▶ TASKS
1. According to the passage on Linux memory and cache, what happens to the cache when applications claim more RAM?
2. Carry on the passage on Linux memory and cache, picking up after its final sentence.

Each application can use some of your memory. Linux uses all otherwise unoccupied memory (except for the last few Mb) as “cache”. This includes the page cache, inode caches, etc. This is a good thing - it helps speed things up heaps. Both writing to disk and reading from disk can be sped up immensely by cache.
Ideally, you have enough memory for all your applications, and you still have several hundred Mb left for cache. In this situation, as long as your applications don't increase their memory use and the system isn't putting too much pressure on the cache, there is no need for any swap.
Once applications claim more RAM, it simply goes into some of the space that was used by cache, shrinking the cache. De-allocating cache is cheap and easy enough that it is simply done in real time - everything that sits in the cache is either just a second copy of something that's already on disk, so can just be deallocated instantly, or it's something that we would have had to flush to disk within the next few seconds anyway, thus there is zero performance hit in re-allocating cache to applications.
So, when someone refers to “free” RAM, this may or may not include cache, since cache will only occupy “free” RAM. This is not a situation that is specific to Linux - all modern operating systems work this way. The different operating systems might just report free RAM differently: some include the cache as part of what they consider “free” and some may not.

▶ DATASET EXTRACT
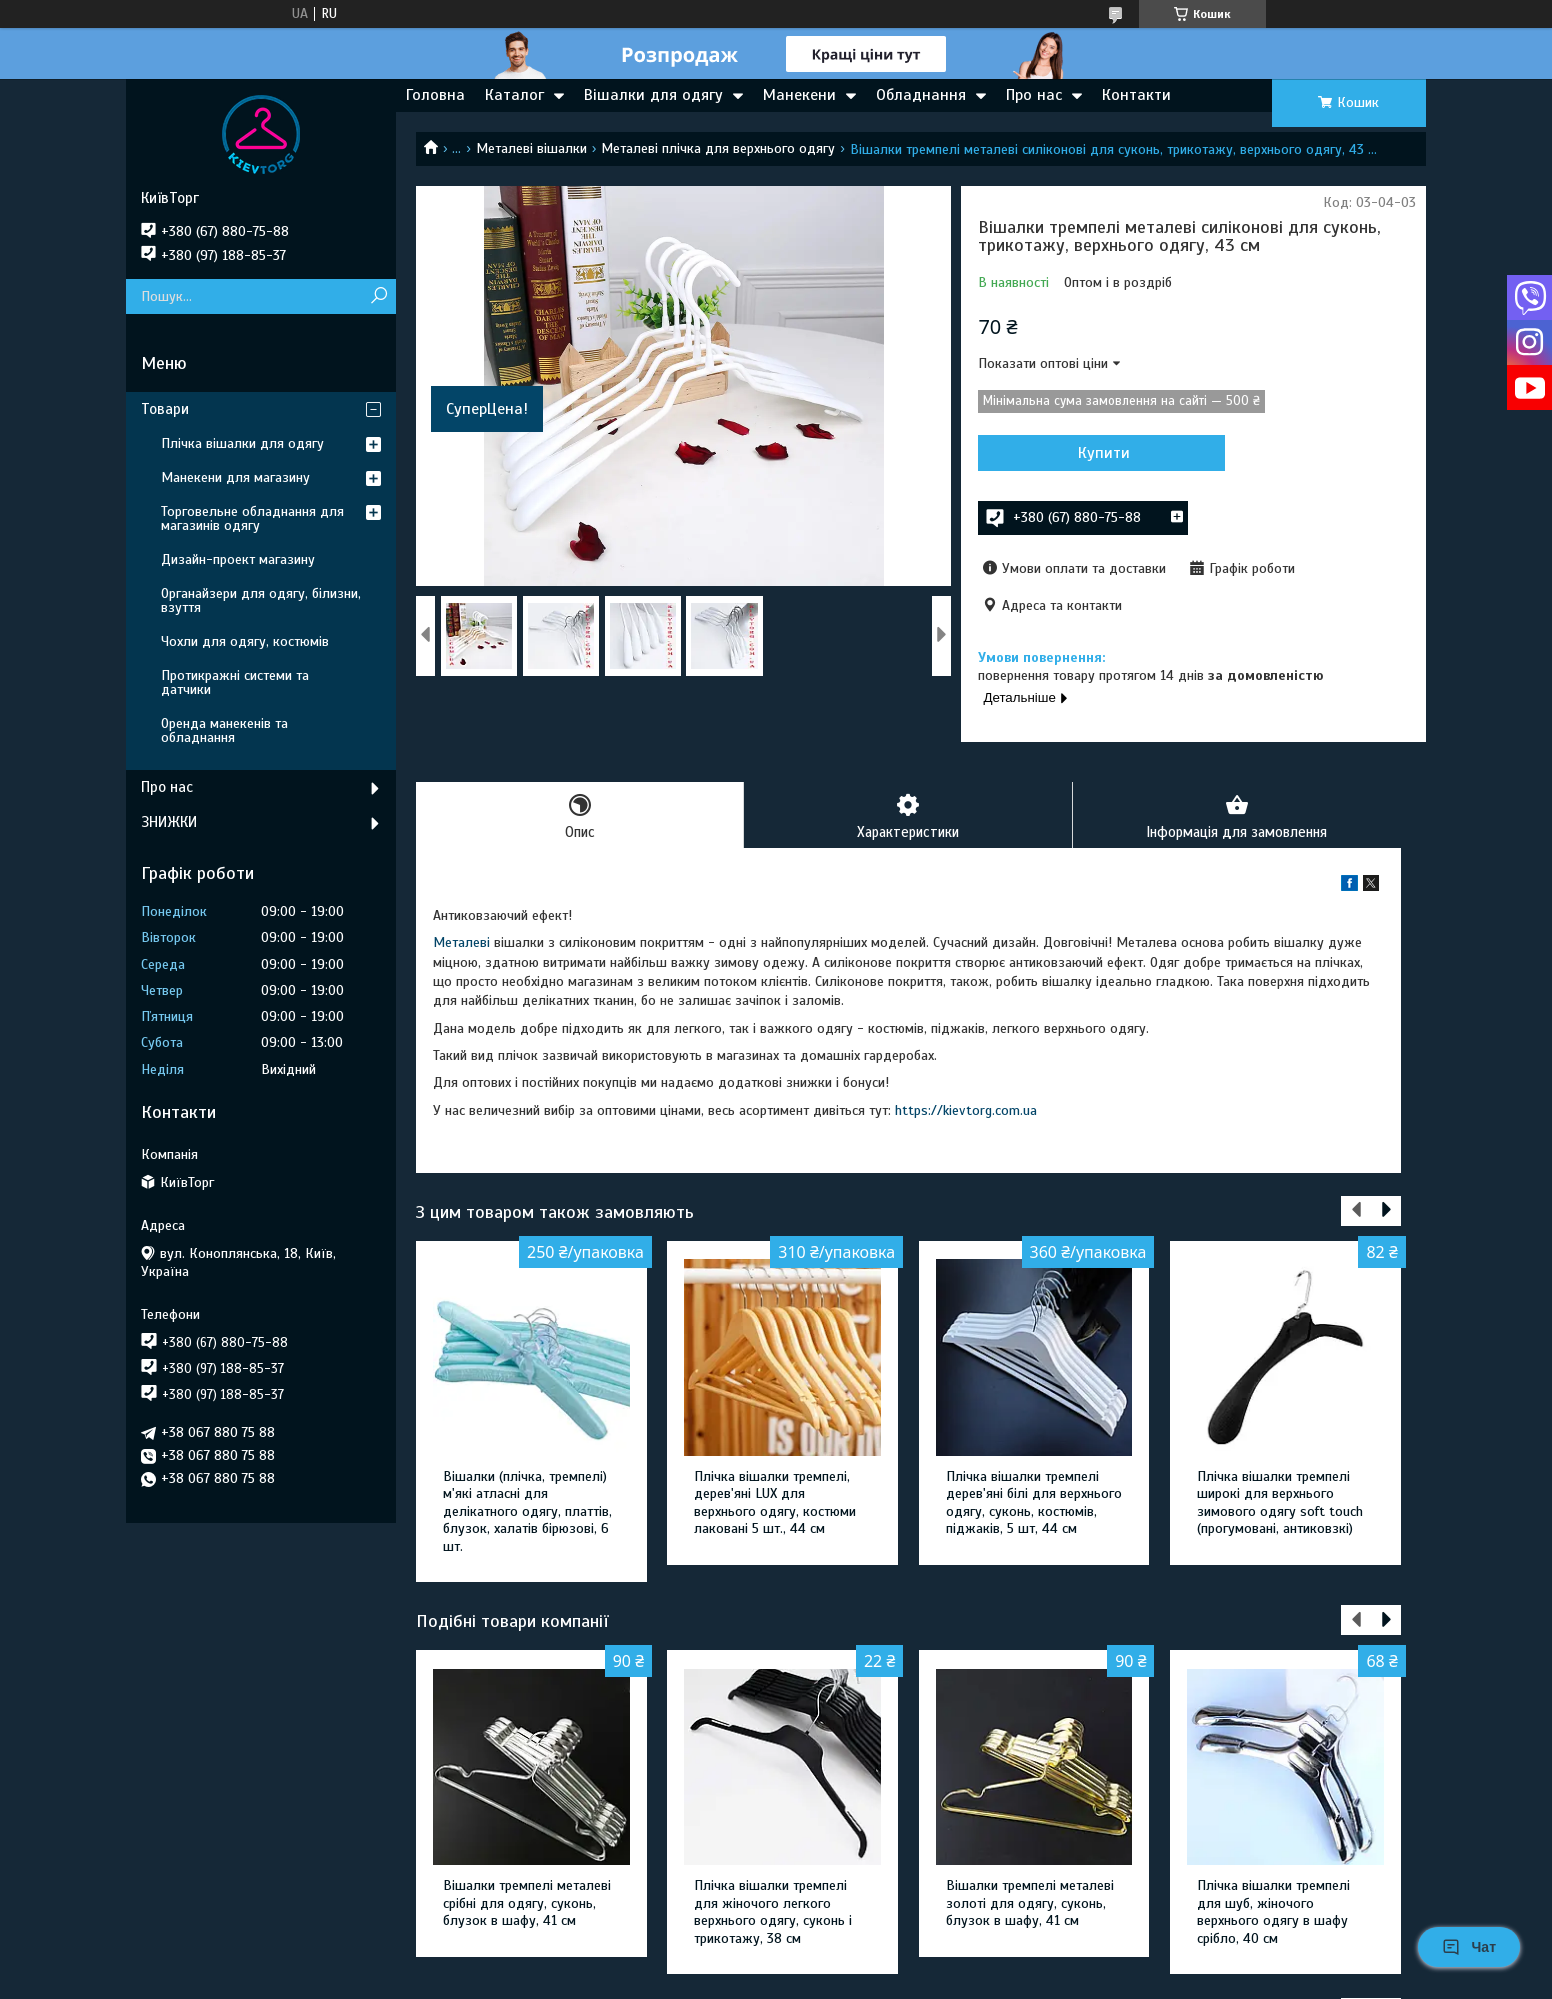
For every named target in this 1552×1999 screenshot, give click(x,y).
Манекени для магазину (235, 477)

▶ IN RESPONSE
1. The cache shrinks, because the extra RAM goes into space the cache was using.

2.
When you talk about free RAM, it's a lot more meaningful to include cache, because it practically is free - it's available should any application request it. On Linux, the free command reports it both ways - the first line includes cache in the used RAM column, and the second line includes cache (and buffers) in the free column.
Once you have used up enough memory that there is not enough left for a smooth-running cache, Linux may re-allocate some unused application memory from RAM to swap in order to regain some memory for cache.
It doesn't do this according to a definite cutoff though. It's not like you reach a certain percentage of allocation then Linux starts swapping. It has a rather “fuzzy” algorithm. It takes a lot of things into account, which can best be described by “how much pressure is there for memory allocation”. If there is a lot of “pressure” to allocate new memory, then it will increase the chances some will be swapped to make more room. If there is less “pressure” then it will decrease these chances.
Your system has a “swappiness” setting which helps you tweak how this “pressure” is calculated. It's normally not recommended to alter this at all, and I would certainly never recommend you alter it. Swapping is overall a very good thing - any occasional performance penalties are intended to be offset by a gain in overall system responsiveness and stability for a wide range of tasks. If you reduce the swappiness, you let the amount of cache memory shrink a little bit more than it would otherwise, even when it may really be useful. You therefore risk slowing down your computer in general, because there is less cache, while memory is being taken up by applications that aren't even using it. Whether this is a good enough trade-off for whatever specific problem you're having with swapping is up to you. If you go further than this and actually disable swapping, you risk system instability in the event that the system runs out of memory for processes.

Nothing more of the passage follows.